* **AIM OF THE EXERCISE**: Copy the material from the line containing "Click jay username on 6:33 AM message" through the line containing "click(x=222, y=35)", substituting "handle" for "username" and leaving everything else unchanged. Omit the pictures.

* **RECORDS FOR THE TASK**:
☆ ☆ ☆ ☆ ☆ ☆ ☆
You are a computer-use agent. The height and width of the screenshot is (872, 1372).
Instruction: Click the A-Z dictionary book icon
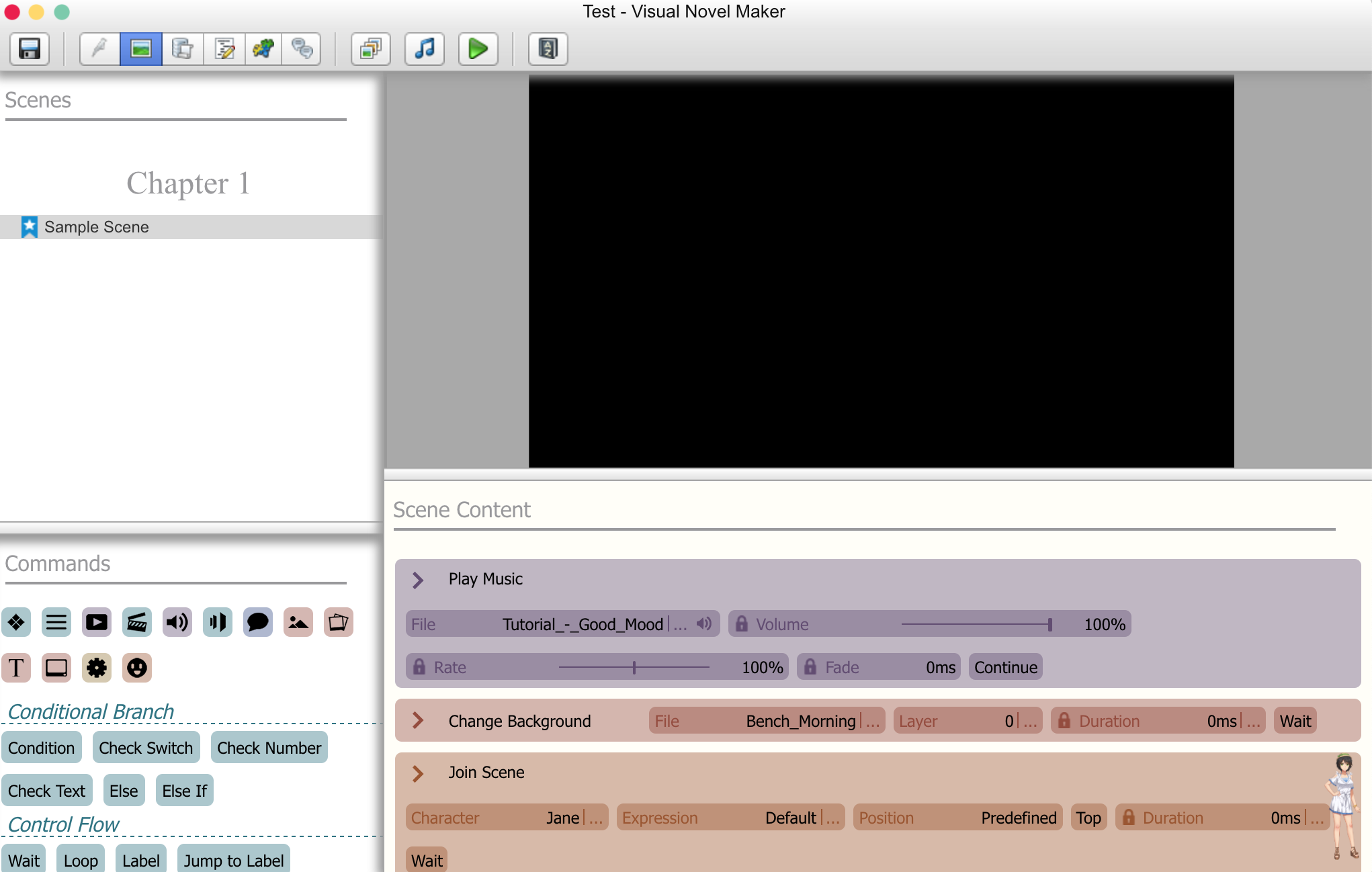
☆ ☆ ☆ ☆ ☆ ☆ ☆
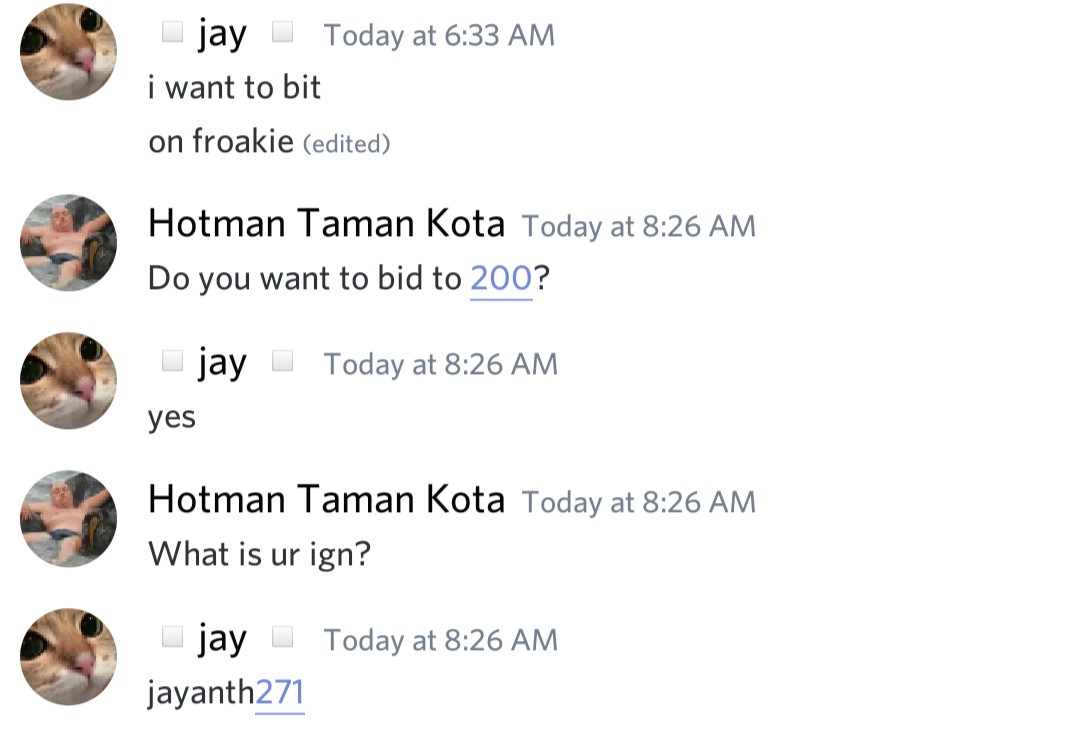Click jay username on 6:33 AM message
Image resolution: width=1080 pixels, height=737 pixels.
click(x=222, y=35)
☆ ☆ ☆ ☆ ☆ ☆ ☆
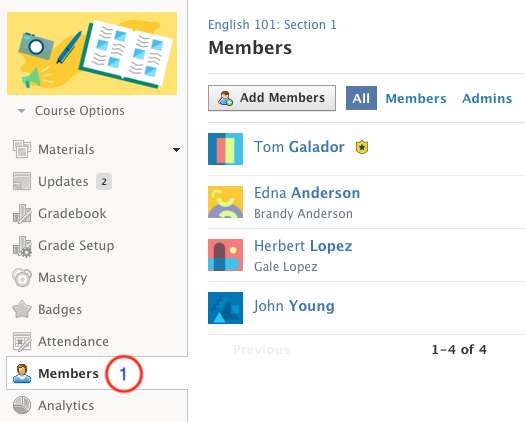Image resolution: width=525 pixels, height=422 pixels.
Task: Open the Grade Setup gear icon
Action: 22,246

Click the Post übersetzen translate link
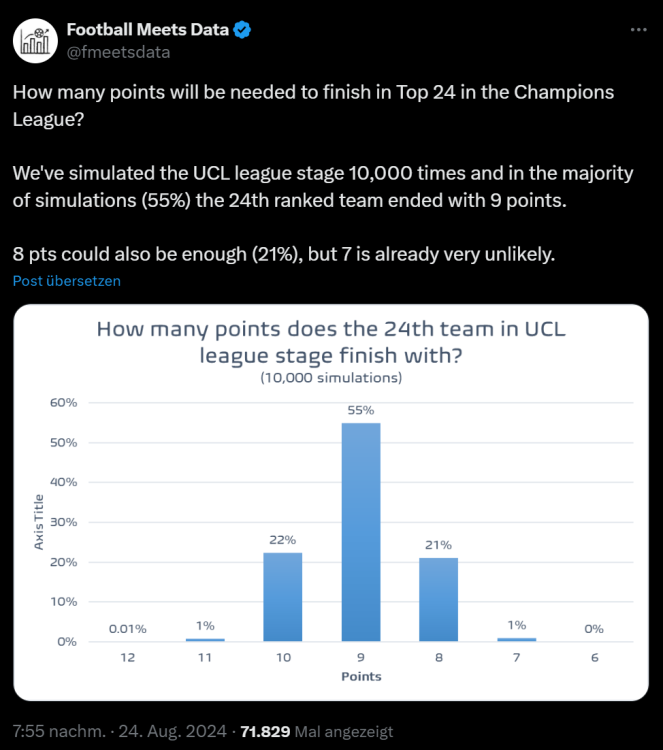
☆ ☆ ☆ ☆ ☆ ☆ ☆
* **RESULT BELOW**:
Click jay handle on 6:33 AM message
Image resolution: width=1080 pixels, height=737 pixels.
click(x=222, y=35)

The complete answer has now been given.